Last week, the Omidyar Network published a new resource guide, Building an Impact Investing Team, to support family offices and foundations in their journey to expand their impact investing activities. We were appreciative and humbled to have Ceniarth featured as a case study alongside industry pioneers such as the Gates Foundation, KL Felicitas, and Mission Point Partners. When we first began our journey five years ago, these were the organizations that we called upon for guidance, so we felt a particular point of pride in having grown into peers in the industry.

When we were initially asked us to participate in this guide, we were quick to jump aboard. We feel strongly that despite the growth of the impact investing sector, new entrants to the field, particularly families and foundation with significant means and sophistication (i.e. assets in excess of $250m+ and with nuanced points of view on the impact areas that they wish to pursue) continue to be ill-served.

Yes, there are plenty of industry organizations offering solid educational resources and networking opportunities, but the majority of these gatherings cater to those that operate on a smaller scale and face a significantly different choice set than those with larger asset bases. And yes, there are a growing number of financial advisors that have added capabilities around impact investing, but most all of these advisors are financially incentivized and best trained to guide you into an expanding array of market-rate products, not to help you strategically assess how to use your capital in pursuit of specific impacts.

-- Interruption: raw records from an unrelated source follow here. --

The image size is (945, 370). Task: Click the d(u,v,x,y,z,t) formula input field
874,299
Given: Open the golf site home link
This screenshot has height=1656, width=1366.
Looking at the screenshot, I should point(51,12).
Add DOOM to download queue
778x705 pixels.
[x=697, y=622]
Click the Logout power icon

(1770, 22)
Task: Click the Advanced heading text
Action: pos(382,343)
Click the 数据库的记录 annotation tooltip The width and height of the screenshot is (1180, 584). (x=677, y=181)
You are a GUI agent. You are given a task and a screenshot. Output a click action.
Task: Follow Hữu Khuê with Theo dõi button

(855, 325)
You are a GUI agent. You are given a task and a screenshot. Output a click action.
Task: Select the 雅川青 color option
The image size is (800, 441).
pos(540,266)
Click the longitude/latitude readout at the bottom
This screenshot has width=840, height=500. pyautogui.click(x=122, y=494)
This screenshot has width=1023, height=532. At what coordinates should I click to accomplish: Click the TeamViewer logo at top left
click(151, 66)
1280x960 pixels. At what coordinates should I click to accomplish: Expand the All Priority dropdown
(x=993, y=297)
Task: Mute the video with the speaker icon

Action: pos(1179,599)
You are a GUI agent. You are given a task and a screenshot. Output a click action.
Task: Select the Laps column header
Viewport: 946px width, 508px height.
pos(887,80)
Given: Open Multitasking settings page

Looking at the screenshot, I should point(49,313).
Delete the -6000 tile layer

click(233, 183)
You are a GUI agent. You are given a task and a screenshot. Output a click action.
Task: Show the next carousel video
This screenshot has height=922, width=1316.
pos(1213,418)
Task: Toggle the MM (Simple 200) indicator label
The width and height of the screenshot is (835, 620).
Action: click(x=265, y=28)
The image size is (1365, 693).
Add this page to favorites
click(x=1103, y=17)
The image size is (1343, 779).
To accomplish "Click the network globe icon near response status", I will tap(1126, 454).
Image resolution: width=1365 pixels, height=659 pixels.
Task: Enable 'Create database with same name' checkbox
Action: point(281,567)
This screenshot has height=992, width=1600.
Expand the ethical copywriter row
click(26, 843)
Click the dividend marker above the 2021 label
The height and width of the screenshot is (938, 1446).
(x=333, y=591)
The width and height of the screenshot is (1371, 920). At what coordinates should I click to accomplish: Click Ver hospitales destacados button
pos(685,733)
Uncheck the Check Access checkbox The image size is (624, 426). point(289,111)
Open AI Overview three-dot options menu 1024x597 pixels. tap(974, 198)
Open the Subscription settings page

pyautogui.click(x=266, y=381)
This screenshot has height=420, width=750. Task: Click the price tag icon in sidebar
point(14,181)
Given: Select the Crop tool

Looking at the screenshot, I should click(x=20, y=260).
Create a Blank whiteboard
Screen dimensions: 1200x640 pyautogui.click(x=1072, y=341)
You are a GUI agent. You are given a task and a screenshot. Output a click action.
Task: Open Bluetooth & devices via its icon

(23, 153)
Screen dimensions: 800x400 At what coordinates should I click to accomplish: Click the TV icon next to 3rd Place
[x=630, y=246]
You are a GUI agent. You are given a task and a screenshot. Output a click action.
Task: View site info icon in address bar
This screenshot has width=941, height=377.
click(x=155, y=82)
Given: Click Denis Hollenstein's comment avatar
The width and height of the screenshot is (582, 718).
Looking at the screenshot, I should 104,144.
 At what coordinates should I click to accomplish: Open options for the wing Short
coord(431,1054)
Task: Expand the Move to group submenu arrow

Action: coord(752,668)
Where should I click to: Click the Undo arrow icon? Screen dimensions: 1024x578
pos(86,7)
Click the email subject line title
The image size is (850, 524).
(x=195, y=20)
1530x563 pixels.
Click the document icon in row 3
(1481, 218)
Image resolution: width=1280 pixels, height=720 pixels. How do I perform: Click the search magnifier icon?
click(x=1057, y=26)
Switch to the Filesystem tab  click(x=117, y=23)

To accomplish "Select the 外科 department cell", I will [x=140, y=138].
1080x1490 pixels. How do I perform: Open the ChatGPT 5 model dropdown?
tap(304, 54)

There is a major gap in the market for sophisticated, strategic consultancy services that have no agenda around specific products or issues areas and are first and foremost incented to help large family offices and foundations figure out how to define and achieve their goals. When we are asked who can provide this support, we shrug, and typically advise hiring a dedicated in-house resource to lead this strategic effort.

The new Omidyar guide will not solve this strategic gap that exists in the market, but it is a good start to helping families and foundations begin to ask the important mission and capabilities questions that are essential early in their journeys. We will continue to support new entrants to the field and are always open to sharing our points of view and methodology to those embarking on building their own new teams.

Download the resource guide here.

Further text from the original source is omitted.